Piedmont Melody Makers – Saturday June 24, 2017 at 8:00pm

Piedmont Melody Makers – Saturday June 24, 2017 at 8:00pm

The Piedmont Melody Makers play old-time, country and bluegrass music and make no apologies for it. They take their name from the Piedmont region of eastern North Carolina, where three-quarters of the band now reside. One-quarter of the band is a known vagabond.

Cliff Hale is from West Virginia and that says something right there. He likes beer and ramps and collects all sorts of wild mushrooms. He’s fit and lean, keeps his hair pretty short and sings all them other singers into the next county.
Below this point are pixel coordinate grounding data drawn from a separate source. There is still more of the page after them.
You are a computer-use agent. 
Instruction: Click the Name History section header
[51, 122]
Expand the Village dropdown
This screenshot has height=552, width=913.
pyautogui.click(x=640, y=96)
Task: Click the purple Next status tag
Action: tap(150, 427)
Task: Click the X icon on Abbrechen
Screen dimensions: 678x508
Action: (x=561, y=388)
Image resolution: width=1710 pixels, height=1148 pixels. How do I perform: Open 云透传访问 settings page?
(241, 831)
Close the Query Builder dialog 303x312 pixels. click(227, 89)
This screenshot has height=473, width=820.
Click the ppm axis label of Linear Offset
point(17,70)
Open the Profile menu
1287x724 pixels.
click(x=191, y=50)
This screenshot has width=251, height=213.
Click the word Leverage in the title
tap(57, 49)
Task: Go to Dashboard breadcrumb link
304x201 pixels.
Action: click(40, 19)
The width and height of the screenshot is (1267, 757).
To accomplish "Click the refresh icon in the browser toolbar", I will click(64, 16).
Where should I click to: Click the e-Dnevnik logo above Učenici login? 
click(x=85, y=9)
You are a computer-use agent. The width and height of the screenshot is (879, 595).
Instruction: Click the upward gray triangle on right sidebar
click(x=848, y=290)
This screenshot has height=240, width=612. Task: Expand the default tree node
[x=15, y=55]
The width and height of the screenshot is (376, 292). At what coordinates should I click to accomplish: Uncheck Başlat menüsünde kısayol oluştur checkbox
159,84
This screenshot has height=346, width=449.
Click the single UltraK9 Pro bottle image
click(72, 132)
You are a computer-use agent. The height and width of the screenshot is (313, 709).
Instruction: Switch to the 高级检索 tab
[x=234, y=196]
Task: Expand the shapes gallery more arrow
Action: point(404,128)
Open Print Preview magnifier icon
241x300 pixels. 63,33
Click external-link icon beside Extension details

He puts fear into a man’s heart and lust into a woman’s when he sings, because that’s what happens when you are a profound blend of Hank Williams, Lefty Frizzell and Carter Stanley all in one voice.

Chris Brashear comes from the state that begat Mark Twain and John Hartford, but he isn’t nearly as funny as the first and he never learned to fiddle and dance at the same time (like the second). He does, however, play the fiddle pretty passably, as well as the guitar and mandolin, and sings a pure, clear tenor that would make Alfalfa weep. He’ll also pen a good song or two for every Melody Maker’s set, with no apparent navel-gazing anywhere to be found. There are no signs of therapy in his future — or his past, for that matter.

Alice Gerrard a 2015 Grammy nominee for her album, Follow the Music – is the agile force, the gravitas, that keeps the Piedmont Melody Makers from being just good hitting baseball with the occasional base stealing. She’s the grand-slam, thank you Ma’am. Alice is a kind of bluegrass and old-time music royalty, establishing herself in the music world by her famous duet with Hazel Dickens. She writes songs and she sings ‘em with all the swoops and bluesy twirls – that is all soul and no flash. She knows what she is doing and she taught you too, even if you don’t know it. Pay attention.

Jim Watson sings and plays mandolin, bass and guitar. This irrepressible reprobate is still out there playing music after catapulting into international stardom with the original Red Clay Ramblers and then orbiting planet Earth with Robin and Linda Williams. He is the heir-apparent to Charlie Poole as THE exponent of North Carolina hillbilly music, and Charlie could not have chosen a more worthy successor. He is the senior male member of this great conflagration, but don’t be fooled: he can put both of them other boys under the table in the weight room. So there.